[Opening EXERCISE DATA section]
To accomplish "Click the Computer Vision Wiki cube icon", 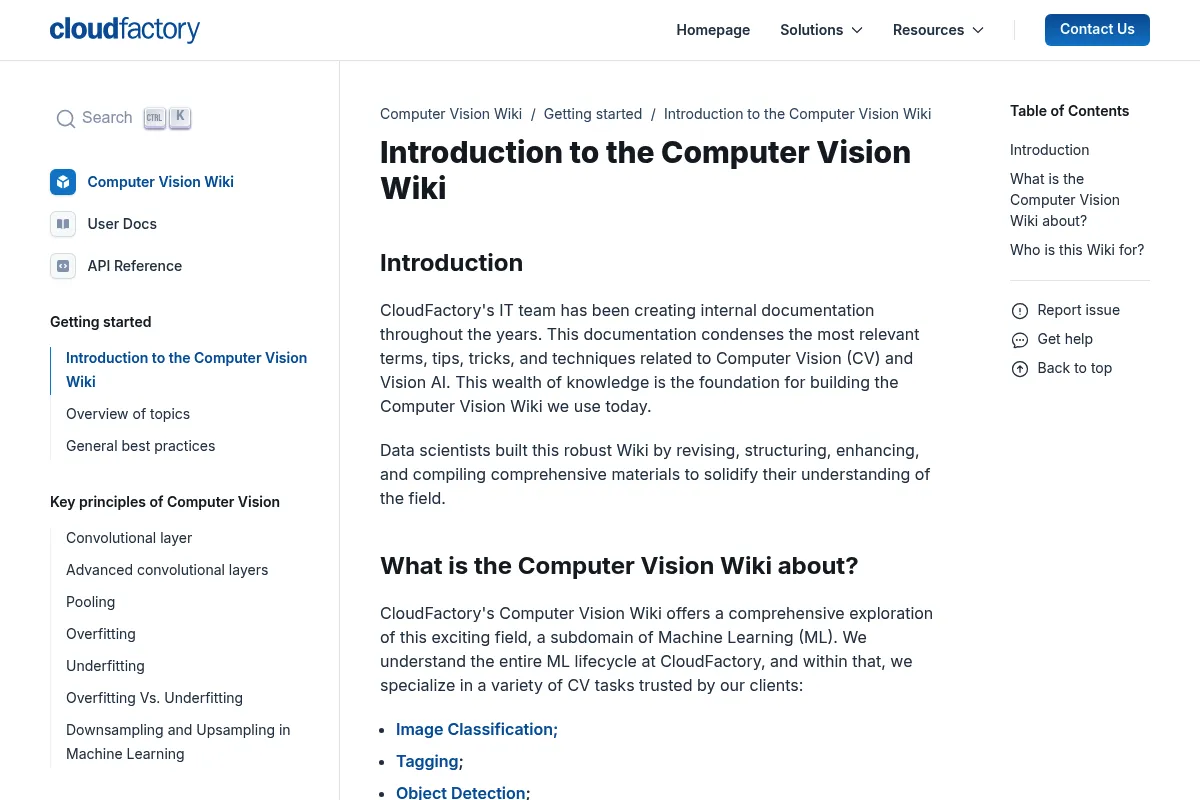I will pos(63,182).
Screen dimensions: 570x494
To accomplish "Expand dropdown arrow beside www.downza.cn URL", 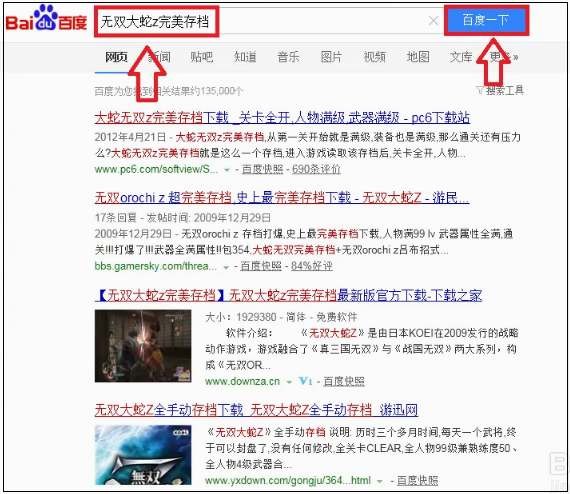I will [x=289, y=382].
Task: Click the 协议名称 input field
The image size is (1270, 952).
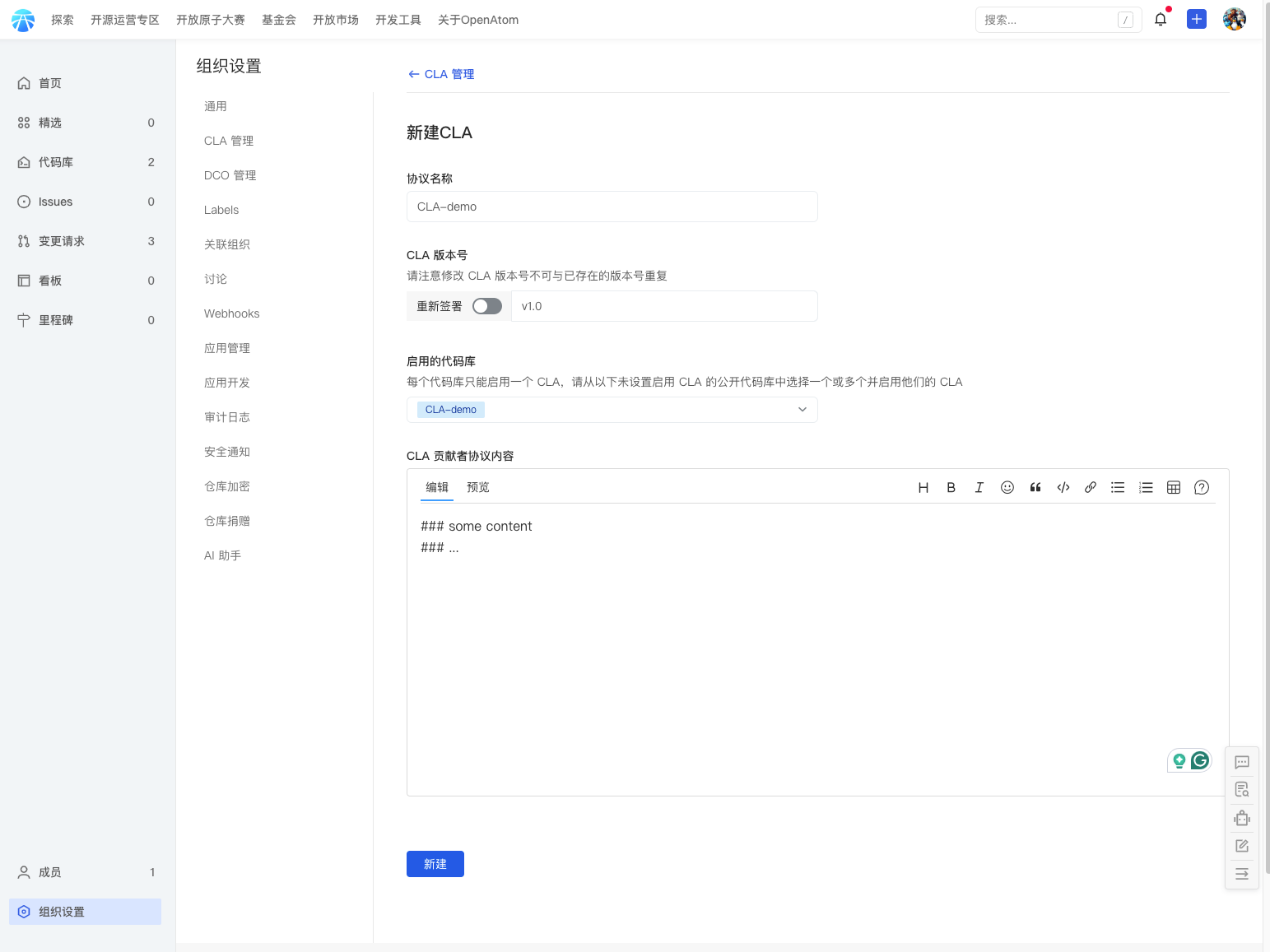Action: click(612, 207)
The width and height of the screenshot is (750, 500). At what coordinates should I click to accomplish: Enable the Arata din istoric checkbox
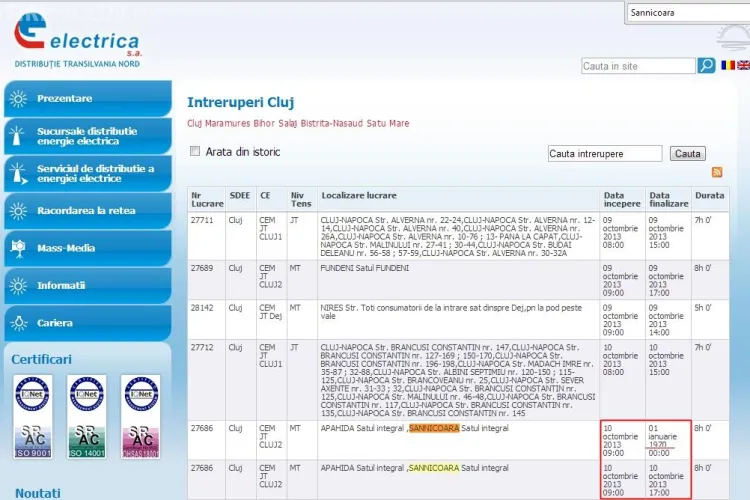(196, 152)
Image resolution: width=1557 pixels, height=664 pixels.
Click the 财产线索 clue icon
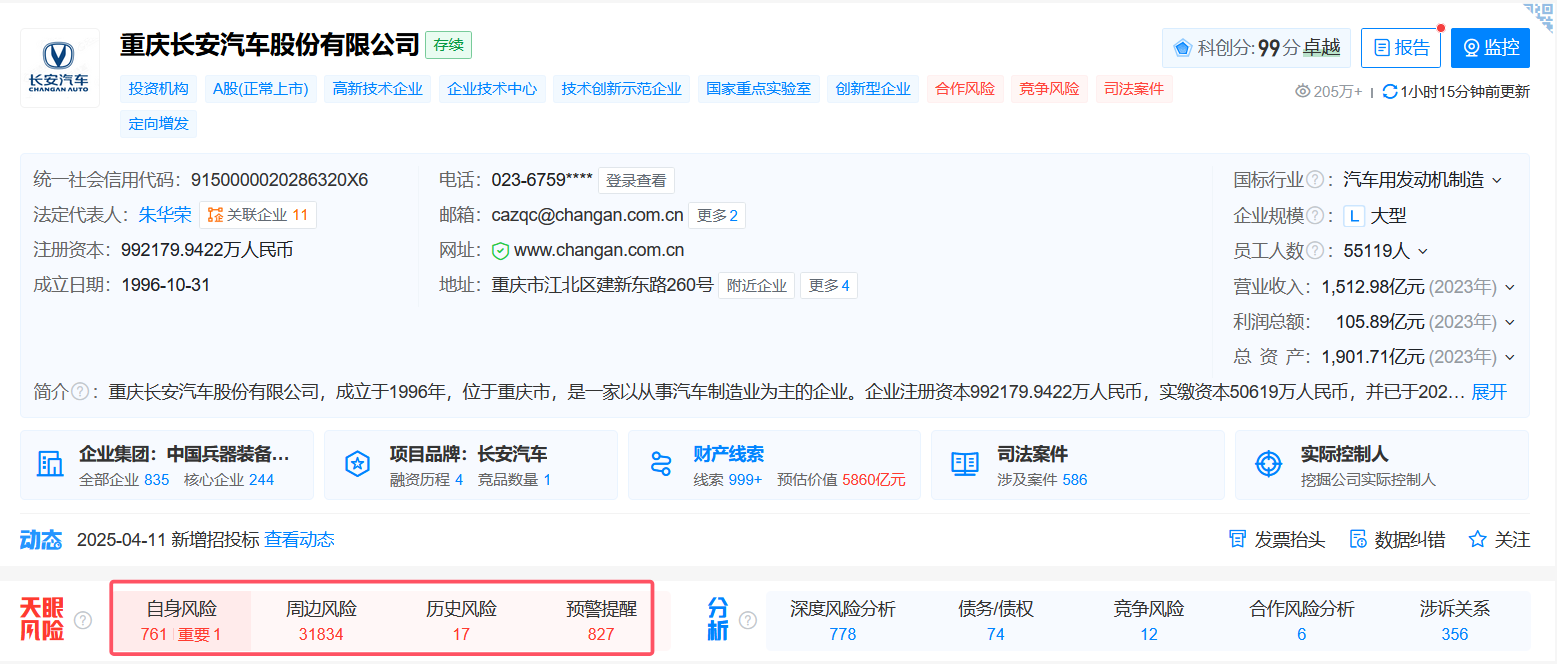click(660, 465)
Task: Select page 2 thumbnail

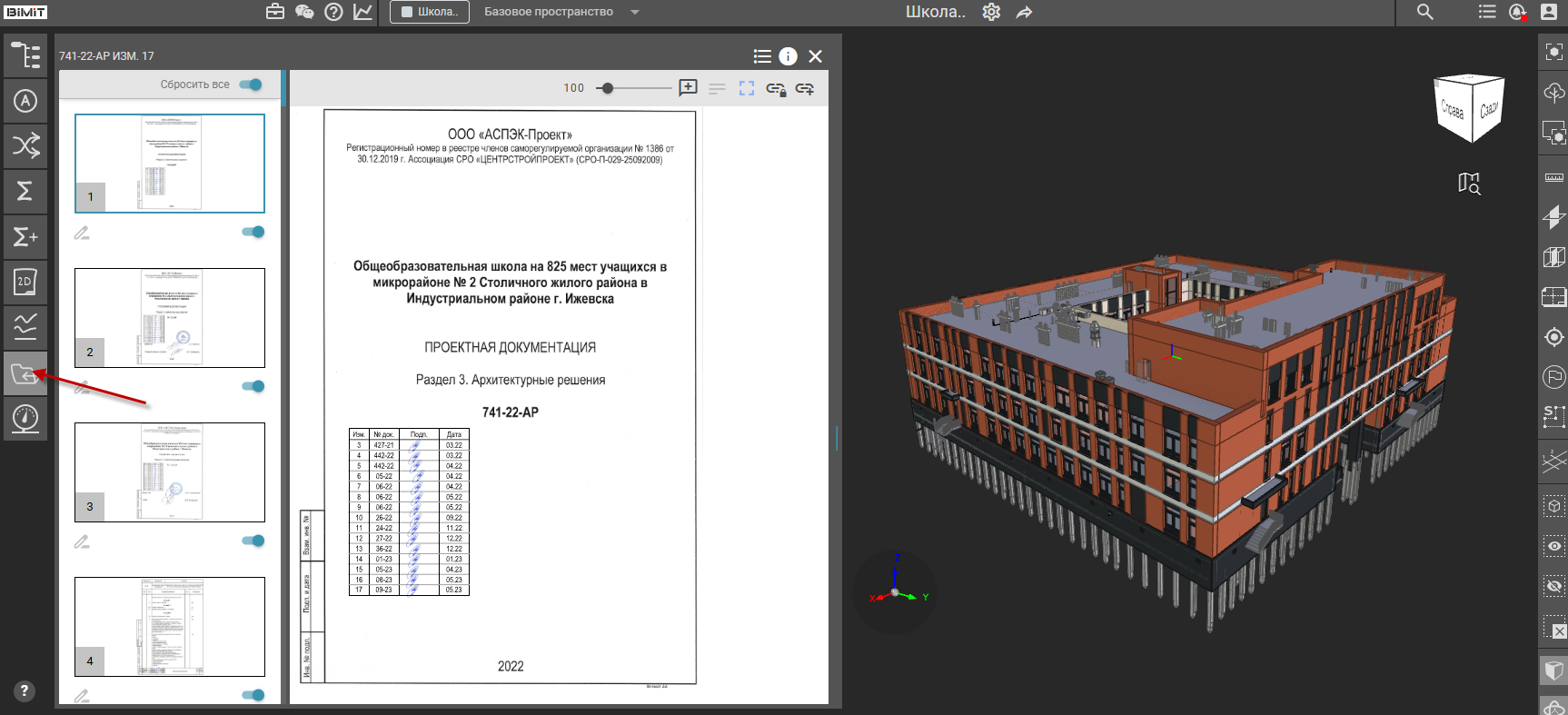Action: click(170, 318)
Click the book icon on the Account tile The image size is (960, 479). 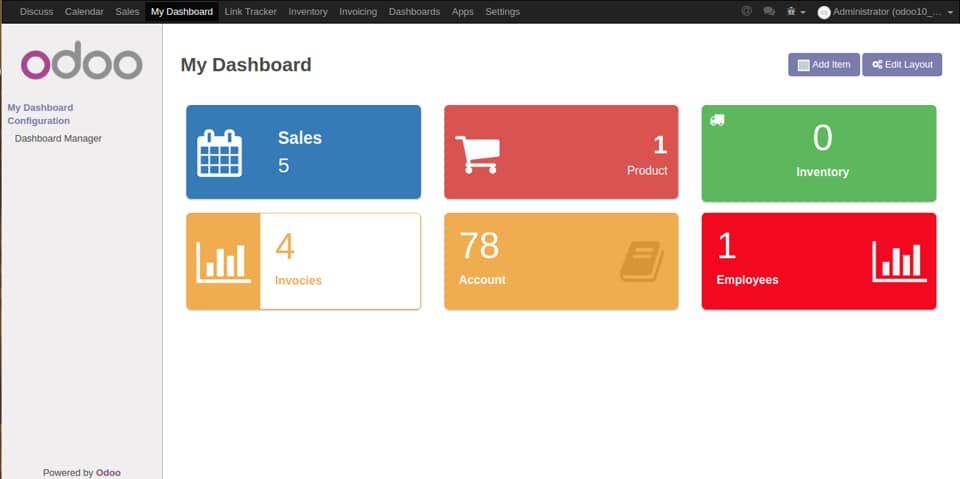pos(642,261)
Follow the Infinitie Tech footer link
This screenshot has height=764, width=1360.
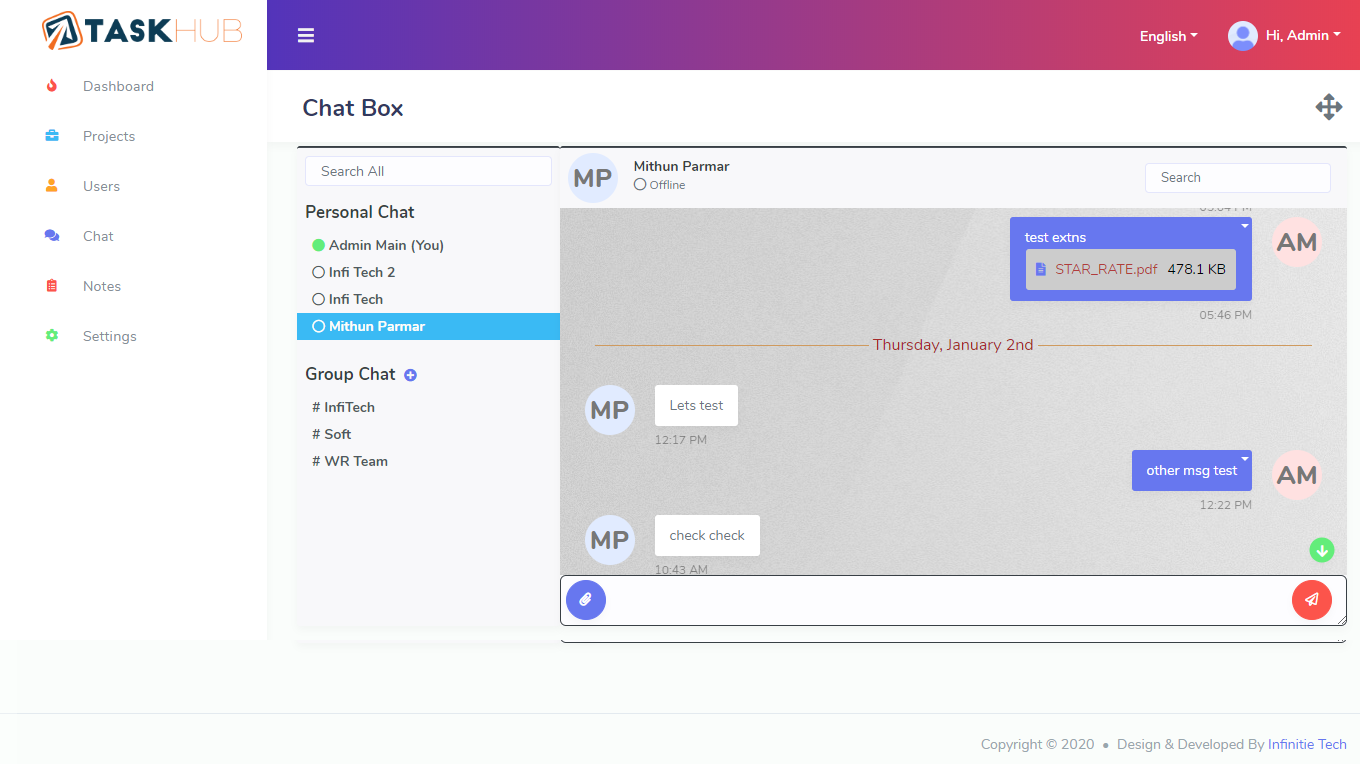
[Closing EXERCISE DATA section]
**ACTIVITY**
Only the lines from the one that contains "Follow the Infinitie Tech footer link" through the last line of the records may appear in the answer, retyped exactly and with no pictures.

**RESULT BELOW**
Follow the Infinitie Tech footer link
This screenshot has height=764, width=1360.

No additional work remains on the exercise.